* _Aim of the exercise_: Going through the entries below, count each line that holds "computer" and give only the total.

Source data
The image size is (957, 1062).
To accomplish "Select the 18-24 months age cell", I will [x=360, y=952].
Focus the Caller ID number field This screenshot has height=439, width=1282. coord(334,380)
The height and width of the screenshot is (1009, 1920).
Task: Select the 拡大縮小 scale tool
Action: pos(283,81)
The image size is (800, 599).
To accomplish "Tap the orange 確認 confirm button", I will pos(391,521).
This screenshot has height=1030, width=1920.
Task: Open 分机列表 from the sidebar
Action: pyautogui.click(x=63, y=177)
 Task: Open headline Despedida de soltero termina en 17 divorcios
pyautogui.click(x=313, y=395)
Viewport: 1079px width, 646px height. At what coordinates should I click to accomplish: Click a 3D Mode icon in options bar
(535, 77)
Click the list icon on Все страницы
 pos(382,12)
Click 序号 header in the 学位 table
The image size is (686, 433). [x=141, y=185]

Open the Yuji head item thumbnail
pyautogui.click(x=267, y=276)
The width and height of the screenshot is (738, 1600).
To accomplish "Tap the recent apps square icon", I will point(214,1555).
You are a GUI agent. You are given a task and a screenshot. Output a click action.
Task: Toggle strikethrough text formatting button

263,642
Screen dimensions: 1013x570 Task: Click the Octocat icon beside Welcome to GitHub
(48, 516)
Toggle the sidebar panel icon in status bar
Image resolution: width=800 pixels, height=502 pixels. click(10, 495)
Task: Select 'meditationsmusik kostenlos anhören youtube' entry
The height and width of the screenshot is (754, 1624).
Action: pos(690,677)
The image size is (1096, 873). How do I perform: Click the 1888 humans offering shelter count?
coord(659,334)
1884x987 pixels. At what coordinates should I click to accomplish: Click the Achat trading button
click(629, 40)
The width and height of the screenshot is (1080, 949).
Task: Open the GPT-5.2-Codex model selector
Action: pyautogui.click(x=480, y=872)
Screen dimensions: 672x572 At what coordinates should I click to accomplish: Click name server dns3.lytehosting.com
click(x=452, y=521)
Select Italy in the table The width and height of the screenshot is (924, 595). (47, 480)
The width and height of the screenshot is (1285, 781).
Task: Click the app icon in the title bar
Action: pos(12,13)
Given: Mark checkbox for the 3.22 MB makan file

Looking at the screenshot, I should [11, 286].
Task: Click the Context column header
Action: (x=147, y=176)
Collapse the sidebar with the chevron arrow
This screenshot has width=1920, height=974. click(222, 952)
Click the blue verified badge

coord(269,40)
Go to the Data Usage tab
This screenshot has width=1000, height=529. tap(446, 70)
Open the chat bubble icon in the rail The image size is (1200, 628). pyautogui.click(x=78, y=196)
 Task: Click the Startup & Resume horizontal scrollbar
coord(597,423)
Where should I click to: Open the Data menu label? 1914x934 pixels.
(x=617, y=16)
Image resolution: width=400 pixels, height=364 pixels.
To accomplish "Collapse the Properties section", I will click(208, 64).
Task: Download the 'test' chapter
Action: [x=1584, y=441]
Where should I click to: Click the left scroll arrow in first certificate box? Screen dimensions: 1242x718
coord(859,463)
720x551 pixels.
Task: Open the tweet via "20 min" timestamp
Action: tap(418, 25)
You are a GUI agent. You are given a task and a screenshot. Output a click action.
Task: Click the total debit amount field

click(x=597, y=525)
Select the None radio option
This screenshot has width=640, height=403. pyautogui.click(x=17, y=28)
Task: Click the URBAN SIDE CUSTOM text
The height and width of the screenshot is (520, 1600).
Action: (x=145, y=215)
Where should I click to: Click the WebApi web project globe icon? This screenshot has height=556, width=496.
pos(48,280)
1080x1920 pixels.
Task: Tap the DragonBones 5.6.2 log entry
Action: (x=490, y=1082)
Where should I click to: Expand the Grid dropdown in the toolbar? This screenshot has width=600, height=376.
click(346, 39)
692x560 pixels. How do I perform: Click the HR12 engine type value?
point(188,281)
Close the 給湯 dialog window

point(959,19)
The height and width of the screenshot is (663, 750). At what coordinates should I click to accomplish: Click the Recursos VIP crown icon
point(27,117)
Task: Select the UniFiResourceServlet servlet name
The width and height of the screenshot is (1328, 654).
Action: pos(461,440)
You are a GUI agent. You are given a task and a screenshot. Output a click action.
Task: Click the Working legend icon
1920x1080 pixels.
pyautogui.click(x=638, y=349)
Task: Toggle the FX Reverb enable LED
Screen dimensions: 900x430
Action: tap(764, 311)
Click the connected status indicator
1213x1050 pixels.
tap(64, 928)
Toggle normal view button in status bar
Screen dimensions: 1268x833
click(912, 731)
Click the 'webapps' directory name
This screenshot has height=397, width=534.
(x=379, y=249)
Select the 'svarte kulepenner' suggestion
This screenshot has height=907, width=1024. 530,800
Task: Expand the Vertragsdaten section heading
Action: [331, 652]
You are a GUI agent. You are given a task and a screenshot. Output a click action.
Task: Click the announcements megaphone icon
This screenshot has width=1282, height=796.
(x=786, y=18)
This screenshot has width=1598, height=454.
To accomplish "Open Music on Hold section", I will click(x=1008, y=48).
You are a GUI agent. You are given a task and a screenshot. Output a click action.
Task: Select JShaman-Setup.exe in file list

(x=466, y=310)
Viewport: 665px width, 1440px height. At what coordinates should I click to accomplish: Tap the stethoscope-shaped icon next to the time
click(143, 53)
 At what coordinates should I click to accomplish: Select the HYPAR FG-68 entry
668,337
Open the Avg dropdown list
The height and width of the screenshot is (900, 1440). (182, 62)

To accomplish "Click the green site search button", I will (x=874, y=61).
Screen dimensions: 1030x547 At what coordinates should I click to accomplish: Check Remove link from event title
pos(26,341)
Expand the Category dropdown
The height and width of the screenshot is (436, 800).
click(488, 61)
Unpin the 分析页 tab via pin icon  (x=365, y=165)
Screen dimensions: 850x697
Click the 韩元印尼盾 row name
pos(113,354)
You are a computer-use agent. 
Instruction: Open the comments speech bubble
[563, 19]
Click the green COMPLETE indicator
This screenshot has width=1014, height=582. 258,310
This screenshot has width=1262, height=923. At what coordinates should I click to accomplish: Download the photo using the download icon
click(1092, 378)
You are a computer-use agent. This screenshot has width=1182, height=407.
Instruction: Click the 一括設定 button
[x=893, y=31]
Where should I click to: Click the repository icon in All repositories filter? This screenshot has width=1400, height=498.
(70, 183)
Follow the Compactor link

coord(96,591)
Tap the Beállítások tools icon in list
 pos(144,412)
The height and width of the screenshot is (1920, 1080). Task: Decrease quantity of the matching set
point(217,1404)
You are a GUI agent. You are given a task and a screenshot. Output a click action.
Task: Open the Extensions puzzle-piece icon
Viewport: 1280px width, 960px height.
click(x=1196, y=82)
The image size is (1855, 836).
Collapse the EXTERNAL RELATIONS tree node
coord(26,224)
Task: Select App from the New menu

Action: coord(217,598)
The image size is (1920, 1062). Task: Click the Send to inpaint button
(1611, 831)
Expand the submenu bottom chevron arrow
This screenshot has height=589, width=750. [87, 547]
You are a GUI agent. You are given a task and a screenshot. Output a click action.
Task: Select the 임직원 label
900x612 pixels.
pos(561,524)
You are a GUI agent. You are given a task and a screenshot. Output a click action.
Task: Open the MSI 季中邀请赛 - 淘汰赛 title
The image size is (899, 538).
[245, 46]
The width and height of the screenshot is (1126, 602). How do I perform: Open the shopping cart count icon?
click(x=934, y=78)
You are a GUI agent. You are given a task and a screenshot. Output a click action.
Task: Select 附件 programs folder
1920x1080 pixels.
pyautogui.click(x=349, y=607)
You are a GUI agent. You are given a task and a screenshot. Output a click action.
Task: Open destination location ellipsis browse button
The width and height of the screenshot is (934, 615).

* _Reply_: 2